» **Passage to read**
Am I reading this right in that the 556 with 10.5 and suppressor attached is still louder than a 16 inch 556 without a suppressor?
...no...you are not !...you missed this part...

ullie said:
...you can suppress you 556 SBR just fine...however...all things being equal..that is...using the same ammunition...suppressor...mount...enviromental factors such as air density and temperature ....
...now read the entire paragraph...

ullie said:
...you can suppress you 556 SBR just fine...however...all things being equal..that is...using the same ammunition...suppressor...mount...enviromental factors such as air density and temperature ....the 556 with the shorter barrel will be louder than a 556 with a longer barrel...even though the "net reduction" in the amplitude of the primary pressure wave may be equal...this is a result of the greater pressure levels exiting the muzzle and vents due to them being closer to the chamber in the 556 with the shorter barrel...
...some things to consider...

...the "net reduction" in the sound signuture is determined by the overall efficiency of the suppressor...when comparing the efficiency of "any" suppressor to that of another... you should generally look at the "net reduction" in decibles under virtually "controled conditions" if possible...using appropiate sound measuring equiptment...ie...that will accurately be able to measure the amplitude of the "peak" pressure wave emitted from not only the muzzle unsuppressed...but also suppressed...because of the extreamely rapid rise time and short duration of the peak pressure wave...most comparative published "claimed reductions" in the sound signatures are grossly exagerated...another "very important" thing to consider are the tonal qualities of the pressure wave "after" being attenuated by the suppressor...in other words...a suppressor with a net "lessor" reduction in the amplitude of the pressure wave may actually sound more quite than one with a "greater" net reduction because of a shift in frequency...making the "pressure wave"...ie the gunshot... sound less like a "gunshot"...

» **Exercise details**
Resume the forum post on suppressing short-barreled 5.56 rifles, picking up after its final sentence.

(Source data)
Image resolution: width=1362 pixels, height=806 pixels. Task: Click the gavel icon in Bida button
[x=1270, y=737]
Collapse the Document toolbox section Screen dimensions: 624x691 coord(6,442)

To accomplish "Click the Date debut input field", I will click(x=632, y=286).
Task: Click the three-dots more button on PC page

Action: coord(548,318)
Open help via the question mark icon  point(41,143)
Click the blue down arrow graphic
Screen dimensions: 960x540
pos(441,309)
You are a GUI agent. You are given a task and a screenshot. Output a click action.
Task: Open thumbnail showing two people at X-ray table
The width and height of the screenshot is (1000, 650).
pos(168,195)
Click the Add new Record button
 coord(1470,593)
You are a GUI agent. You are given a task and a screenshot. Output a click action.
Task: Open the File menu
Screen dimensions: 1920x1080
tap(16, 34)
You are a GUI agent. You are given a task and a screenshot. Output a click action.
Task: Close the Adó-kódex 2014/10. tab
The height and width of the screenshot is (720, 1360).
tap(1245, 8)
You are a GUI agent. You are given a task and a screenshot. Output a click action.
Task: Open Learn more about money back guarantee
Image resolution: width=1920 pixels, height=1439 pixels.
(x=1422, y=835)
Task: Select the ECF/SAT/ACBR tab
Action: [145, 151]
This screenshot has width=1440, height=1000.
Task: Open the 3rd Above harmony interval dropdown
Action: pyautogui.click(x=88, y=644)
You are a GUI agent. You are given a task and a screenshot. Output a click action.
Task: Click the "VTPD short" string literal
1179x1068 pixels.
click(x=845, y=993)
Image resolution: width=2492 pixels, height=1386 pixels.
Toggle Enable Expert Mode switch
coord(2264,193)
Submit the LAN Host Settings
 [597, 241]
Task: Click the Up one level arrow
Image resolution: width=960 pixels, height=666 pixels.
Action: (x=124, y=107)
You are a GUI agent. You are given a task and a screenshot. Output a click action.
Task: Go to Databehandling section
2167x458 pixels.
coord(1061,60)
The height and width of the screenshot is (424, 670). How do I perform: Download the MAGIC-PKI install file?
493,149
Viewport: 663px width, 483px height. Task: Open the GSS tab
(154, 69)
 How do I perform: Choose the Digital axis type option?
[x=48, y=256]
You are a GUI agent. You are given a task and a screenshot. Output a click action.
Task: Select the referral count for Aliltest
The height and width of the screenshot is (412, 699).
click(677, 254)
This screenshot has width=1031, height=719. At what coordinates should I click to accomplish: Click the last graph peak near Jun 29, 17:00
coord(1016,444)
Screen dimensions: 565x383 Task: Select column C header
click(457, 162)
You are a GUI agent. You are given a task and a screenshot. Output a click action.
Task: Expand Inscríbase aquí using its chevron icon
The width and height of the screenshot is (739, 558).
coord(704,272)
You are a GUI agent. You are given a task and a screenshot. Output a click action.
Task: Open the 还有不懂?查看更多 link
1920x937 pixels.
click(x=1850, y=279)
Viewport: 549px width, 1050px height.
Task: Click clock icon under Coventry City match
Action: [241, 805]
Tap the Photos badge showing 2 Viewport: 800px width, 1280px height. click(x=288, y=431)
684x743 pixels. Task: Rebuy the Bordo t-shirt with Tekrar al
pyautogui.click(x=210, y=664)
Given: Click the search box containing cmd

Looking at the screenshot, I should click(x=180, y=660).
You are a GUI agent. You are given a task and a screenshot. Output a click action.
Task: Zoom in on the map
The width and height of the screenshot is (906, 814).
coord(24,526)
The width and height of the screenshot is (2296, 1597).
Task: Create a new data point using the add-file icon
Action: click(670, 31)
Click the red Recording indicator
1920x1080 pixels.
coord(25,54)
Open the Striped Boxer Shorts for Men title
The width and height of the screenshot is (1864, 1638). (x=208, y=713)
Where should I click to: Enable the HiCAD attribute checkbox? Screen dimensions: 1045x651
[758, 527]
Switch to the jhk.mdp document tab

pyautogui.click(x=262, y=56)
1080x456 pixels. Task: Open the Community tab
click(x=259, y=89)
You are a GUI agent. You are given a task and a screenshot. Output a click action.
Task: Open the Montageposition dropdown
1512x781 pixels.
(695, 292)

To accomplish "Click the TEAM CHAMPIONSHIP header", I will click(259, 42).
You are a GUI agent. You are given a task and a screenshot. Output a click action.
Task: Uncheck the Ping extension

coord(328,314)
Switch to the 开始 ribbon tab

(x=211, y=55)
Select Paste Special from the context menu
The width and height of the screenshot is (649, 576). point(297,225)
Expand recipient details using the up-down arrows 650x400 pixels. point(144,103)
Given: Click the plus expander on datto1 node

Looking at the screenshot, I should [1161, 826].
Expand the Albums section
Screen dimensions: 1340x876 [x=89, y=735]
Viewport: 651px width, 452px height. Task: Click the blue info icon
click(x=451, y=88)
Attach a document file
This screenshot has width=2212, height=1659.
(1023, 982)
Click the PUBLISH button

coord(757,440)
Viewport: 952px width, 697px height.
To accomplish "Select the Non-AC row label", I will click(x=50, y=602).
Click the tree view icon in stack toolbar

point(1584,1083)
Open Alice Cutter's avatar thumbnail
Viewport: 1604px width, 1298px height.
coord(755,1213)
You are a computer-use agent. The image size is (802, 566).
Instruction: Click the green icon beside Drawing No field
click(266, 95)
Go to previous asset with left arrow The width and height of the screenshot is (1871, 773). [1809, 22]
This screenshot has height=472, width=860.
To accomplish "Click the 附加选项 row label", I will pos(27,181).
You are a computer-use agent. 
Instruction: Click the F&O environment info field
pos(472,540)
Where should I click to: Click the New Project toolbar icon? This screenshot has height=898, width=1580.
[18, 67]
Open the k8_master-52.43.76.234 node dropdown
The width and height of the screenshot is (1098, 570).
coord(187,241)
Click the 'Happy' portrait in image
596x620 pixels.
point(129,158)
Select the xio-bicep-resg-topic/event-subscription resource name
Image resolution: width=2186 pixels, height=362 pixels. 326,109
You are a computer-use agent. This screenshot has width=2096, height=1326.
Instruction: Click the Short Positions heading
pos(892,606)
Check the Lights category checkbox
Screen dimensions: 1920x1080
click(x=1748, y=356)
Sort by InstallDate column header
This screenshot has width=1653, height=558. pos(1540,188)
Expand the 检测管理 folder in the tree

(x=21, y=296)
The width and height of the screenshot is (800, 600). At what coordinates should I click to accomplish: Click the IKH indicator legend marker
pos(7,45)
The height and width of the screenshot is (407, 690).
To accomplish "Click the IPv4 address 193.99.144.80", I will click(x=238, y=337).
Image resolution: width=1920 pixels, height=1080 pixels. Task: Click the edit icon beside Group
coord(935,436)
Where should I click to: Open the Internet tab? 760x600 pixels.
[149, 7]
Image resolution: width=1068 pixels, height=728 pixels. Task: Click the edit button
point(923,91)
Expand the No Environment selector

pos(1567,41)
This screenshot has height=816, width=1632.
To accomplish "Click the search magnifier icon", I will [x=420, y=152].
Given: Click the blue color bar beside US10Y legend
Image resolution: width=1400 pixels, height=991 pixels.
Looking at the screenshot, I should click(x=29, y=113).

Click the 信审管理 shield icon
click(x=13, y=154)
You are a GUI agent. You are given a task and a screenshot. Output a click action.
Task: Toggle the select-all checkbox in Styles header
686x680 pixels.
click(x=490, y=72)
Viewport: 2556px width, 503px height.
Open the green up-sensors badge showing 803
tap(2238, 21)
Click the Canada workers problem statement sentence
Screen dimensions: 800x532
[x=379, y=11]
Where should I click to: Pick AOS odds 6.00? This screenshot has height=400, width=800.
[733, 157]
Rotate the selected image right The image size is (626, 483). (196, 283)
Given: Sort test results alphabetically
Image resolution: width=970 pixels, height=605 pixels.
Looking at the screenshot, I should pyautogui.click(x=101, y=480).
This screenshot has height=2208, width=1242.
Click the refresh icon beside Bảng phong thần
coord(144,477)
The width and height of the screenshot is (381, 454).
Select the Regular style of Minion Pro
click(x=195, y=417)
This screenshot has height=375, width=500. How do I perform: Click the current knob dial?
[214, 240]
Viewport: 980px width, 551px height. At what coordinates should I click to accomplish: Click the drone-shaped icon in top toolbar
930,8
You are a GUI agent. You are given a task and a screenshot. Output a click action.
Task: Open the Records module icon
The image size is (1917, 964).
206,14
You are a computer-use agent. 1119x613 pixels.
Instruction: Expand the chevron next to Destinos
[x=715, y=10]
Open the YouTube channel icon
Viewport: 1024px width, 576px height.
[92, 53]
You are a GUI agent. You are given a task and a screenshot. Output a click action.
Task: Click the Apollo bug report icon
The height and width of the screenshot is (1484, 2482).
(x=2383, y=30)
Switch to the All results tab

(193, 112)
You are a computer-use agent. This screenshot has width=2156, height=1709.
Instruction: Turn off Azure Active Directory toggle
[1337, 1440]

» **Answer below**
...in order to gain the greatest reduction in the sound signature of any particular weapon there are dozens of factors to be considered...including the design of the suppressor...and there are many configurations...some work well with lower velosity gases and lessor pressures...others are more effective with high velosity...high pressure gasses...

...something to consider...a reduction of 3 decibles actually "halves" the amount of energy present in the "sound of the gunshot"...likewise...an increase in energy of 3 decibles actually doubles it...so very small numerical depictions may make a tremendous preceptual difference...as will any positive shift in frequency...masking the sound of the gunshot...as will your position relative to the listener since sound travels in waves that decrease in amplitude based on the inverse sqaure of the distance travled....and is also attenuated by your surroundings...ie...such as having the pressure wave bounce back to a "listener"...who precieves the "gunshot" as a single sound...but cumalitively...

...unfortunately...most users simply mount a suppressor onto a weapon without fully understanding the properties of sound...the mechanical advantages or disadvantages of a particular weapon...including the mount...and the circumstances of use...suppressors can be "fun" at the range...but can...if used properly...give the user a tremendous tactical advantage in the field...actually confusing the "listner" as to the origin point of the gunshot ! ...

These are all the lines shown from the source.